-- begin SUPPLIED RECORDS --

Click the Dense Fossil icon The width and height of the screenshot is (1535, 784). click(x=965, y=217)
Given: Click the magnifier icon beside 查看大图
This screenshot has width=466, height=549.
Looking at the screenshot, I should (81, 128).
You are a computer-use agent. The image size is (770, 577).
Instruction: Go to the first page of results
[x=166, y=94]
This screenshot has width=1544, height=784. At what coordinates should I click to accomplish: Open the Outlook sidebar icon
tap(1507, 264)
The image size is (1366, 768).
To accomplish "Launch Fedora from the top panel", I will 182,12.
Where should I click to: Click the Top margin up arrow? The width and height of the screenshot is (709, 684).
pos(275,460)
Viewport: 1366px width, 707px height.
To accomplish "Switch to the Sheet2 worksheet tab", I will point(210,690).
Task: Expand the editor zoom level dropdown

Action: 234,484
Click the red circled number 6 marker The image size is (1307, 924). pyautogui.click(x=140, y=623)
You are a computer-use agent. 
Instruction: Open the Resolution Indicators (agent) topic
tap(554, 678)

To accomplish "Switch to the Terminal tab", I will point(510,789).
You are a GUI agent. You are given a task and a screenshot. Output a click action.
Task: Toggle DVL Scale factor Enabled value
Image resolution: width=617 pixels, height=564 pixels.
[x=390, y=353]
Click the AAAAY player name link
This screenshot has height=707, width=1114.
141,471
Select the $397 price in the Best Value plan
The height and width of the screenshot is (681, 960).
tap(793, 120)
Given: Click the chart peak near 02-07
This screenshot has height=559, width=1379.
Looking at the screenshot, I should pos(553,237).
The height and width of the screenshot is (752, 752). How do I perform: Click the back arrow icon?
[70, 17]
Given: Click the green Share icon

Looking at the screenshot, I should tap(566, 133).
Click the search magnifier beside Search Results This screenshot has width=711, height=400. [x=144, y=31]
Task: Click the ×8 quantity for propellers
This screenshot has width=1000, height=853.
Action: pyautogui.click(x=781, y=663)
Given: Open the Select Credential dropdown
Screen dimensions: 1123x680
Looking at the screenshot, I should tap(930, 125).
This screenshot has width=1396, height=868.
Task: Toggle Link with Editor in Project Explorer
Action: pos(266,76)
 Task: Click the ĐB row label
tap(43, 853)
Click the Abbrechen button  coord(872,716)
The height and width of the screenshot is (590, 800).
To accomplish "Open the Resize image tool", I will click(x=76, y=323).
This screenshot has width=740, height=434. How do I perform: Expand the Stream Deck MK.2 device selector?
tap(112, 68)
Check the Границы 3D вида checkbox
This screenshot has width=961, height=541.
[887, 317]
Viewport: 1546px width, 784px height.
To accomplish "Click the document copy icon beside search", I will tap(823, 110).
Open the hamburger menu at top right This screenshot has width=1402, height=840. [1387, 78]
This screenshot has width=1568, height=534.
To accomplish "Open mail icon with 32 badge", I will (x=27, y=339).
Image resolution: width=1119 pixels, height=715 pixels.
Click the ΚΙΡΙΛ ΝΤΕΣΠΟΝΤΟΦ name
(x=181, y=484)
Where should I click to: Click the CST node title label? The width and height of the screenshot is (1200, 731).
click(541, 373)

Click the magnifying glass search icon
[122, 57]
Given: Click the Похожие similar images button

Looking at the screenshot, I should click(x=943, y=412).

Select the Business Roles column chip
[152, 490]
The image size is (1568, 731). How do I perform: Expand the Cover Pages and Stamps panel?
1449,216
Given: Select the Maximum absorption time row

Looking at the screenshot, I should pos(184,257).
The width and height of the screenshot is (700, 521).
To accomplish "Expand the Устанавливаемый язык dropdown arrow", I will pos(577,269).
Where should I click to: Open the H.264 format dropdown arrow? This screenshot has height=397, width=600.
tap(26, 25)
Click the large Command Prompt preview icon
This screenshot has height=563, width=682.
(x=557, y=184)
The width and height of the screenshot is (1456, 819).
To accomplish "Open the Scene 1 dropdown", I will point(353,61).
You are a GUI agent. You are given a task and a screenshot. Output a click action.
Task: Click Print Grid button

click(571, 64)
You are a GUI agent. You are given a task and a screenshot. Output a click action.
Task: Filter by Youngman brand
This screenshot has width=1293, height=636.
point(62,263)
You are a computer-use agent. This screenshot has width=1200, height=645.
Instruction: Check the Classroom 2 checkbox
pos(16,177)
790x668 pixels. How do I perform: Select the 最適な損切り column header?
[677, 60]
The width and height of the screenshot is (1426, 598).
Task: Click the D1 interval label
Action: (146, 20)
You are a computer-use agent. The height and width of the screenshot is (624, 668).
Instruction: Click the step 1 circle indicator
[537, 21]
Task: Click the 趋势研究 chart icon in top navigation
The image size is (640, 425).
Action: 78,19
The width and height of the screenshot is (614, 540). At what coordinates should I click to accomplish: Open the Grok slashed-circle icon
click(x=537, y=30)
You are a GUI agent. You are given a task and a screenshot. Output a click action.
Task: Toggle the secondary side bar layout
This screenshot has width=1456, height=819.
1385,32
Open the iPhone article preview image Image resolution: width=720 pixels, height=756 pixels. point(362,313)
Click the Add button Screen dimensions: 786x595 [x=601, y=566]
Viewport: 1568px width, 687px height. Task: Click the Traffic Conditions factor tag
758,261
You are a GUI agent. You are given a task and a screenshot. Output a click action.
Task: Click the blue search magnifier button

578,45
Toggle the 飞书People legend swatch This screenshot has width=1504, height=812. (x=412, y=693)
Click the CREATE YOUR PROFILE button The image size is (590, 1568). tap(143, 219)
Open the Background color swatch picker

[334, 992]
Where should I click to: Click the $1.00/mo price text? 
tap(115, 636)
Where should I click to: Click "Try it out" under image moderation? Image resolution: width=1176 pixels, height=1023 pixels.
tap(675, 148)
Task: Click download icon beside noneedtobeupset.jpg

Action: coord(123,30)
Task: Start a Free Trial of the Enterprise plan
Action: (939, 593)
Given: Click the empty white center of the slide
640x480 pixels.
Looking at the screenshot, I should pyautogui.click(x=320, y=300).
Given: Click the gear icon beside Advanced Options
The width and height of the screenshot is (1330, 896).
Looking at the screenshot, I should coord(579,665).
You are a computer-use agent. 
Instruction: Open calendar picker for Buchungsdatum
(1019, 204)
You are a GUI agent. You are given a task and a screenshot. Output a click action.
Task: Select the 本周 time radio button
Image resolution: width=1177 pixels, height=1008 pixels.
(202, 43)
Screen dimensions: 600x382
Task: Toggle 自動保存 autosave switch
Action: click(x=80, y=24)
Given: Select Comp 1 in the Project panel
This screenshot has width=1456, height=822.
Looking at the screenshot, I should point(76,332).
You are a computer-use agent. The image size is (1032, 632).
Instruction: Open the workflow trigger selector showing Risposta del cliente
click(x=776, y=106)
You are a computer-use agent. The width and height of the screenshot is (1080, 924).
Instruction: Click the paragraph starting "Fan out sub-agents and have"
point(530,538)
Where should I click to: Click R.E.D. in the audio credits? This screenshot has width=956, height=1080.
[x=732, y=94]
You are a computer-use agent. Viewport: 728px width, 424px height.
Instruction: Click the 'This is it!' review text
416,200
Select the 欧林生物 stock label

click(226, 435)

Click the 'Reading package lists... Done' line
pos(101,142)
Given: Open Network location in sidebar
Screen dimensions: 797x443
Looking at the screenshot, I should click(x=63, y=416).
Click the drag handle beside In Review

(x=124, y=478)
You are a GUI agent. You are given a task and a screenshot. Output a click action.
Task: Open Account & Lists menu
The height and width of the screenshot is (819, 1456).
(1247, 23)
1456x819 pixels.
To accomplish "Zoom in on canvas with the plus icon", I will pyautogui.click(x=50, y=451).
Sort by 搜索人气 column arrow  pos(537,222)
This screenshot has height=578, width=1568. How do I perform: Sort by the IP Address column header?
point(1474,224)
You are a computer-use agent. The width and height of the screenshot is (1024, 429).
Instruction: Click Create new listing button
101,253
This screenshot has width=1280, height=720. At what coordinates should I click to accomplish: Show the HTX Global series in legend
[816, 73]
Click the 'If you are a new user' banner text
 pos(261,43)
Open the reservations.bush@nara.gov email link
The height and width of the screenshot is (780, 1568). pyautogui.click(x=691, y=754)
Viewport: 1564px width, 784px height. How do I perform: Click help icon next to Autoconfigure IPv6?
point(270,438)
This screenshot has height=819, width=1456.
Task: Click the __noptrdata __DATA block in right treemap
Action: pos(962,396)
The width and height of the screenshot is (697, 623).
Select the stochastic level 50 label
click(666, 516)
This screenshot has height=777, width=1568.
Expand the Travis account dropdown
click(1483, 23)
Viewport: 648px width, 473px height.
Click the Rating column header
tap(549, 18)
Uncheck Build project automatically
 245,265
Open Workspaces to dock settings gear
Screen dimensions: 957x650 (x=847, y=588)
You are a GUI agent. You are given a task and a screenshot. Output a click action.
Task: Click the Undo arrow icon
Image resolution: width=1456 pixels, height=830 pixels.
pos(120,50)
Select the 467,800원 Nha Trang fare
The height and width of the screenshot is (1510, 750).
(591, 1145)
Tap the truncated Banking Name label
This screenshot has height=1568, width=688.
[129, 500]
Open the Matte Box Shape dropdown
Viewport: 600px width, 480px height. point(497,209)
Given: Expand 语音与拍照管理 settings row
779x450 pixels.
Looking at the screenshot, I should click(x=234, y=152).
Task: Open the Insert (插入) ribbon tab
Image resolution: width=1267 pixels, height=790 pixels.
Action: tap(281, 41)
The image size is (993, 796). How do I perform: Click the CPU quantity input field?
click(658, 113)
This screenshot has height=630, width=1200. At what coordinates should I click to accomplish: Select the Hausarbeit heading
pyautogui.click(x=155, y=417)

-- end SUPPLIED RECORDS --

Can you copy the items word for word, from the first line through the line that contains "Looking at the screenshot, I should pos(553,237)."?

**IN RESPONSE**
Click the Dense Fossil icon The width and height of the screenshot is (1535, 784). click(x=965, y=217)
Given: Click the magnifier icon beside 查看大图
This screenshot has width=466, height=549.
Looking at the screenshot, I should (81, 128).
You are a computer-use agent. The image size is (770, 577).
Instruction: Go to the first page of results
[x=166, y=94]
This screenshot has width=1544, height=784. At what coordinates should I click to accomplish: Open the Outlook sidebar icon
tap(1507, 264)
The image size is (1366, 768).
To accomplish "Launch Fedora from the top panel", I will 182,12.
Where should I click to: Click the Top margin up arrow? The width and height of the screenshot is (709, 684).
pos(275,460)
Viewport: 1366px width, 707px height.
To accomplish "Switch to the Sheet2 worksheet tab", I will point(210,690).
Task: Expand the editor zoom level dropdown

Action: 234,484
Click the red circled number 6 marker The image size is (1307, 924). pyautogui.click(x=140, y=623)
You are a computer-use agent. 
Instruction: Open the Resolution Indicators (agent) topic
tap(554, 678)

To accomplish "Switch to the Terminal tab", I will point(510,789).
You are a GUI agent. You are given a task and a screenshot. Output a click action.
Task: Toggle DVL Scale factor Enabled value
Image resolution: width=617 pixels, height=564 pixels.
[x=390, y=353]
Click the AAAAY player name link
This screenshot has height=707, width=1114.
141,471
Select the $397 price in the Best Value plan
The height and width of the screenshot is (681, 960).
tap(793, 120)
Given: Click the chart peak near 02-07
This screenshot has height=559, width=1379.
Looking at the screenshot, I should pos(553,237).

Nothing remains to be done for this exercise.